Your goal:
Pull out every line in the records below that contains the word "window", and copy each one in full.

Exercise materials:
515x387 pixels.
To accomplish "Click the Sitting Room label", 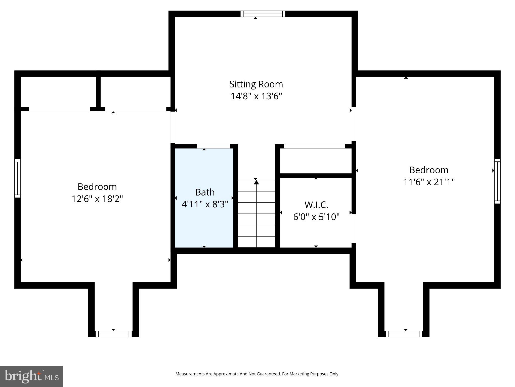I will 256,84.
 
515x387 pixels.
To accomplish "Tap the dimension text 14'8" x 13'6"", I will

* * *

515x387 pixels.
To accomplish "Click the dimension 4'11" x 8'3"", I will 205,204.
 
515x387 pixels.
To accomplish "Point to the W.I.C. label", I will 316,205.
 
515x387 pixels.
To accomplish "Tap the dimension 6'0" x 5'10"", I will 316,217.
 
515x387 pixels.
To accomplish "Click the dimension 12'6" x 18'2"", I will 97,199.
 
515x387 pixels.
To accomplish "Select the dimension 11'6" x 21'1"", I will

* * *

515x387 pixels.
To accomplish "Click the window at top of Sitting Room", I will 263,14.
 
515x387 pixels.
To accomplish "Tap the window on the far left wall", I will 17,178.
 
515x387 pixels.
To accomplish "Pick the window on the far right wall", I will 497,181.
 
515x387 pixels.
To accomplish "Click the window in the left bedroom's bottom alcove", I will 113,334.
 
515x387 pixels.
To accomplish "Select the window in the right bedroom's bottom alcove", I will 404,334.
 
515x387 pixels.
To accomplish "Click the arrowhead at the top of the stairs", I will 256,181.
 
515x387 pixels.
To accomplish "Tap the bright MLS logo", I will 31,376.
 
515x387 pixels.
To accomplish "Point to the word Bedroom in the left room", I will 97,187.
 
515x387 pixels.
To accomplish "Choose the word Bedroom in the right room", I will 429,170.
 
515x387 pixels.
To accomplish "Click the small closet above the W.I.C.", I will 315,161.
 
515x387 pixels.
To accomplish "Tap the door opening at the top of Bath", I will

Worked solution:
To accomplish "Click the window at top of Sitting Room", I will 263,14.
To accomplish "Tap the window on the far left wall", I will 17,178.
To accomplish "Pick the window on the far right wall", I will 497,181.
To accomplish "Click the window in the left bedroom's bottom alcove", I will 113,334.
To accomplish "Select the window in the right bedroom's bottom alcove", I will 404,334.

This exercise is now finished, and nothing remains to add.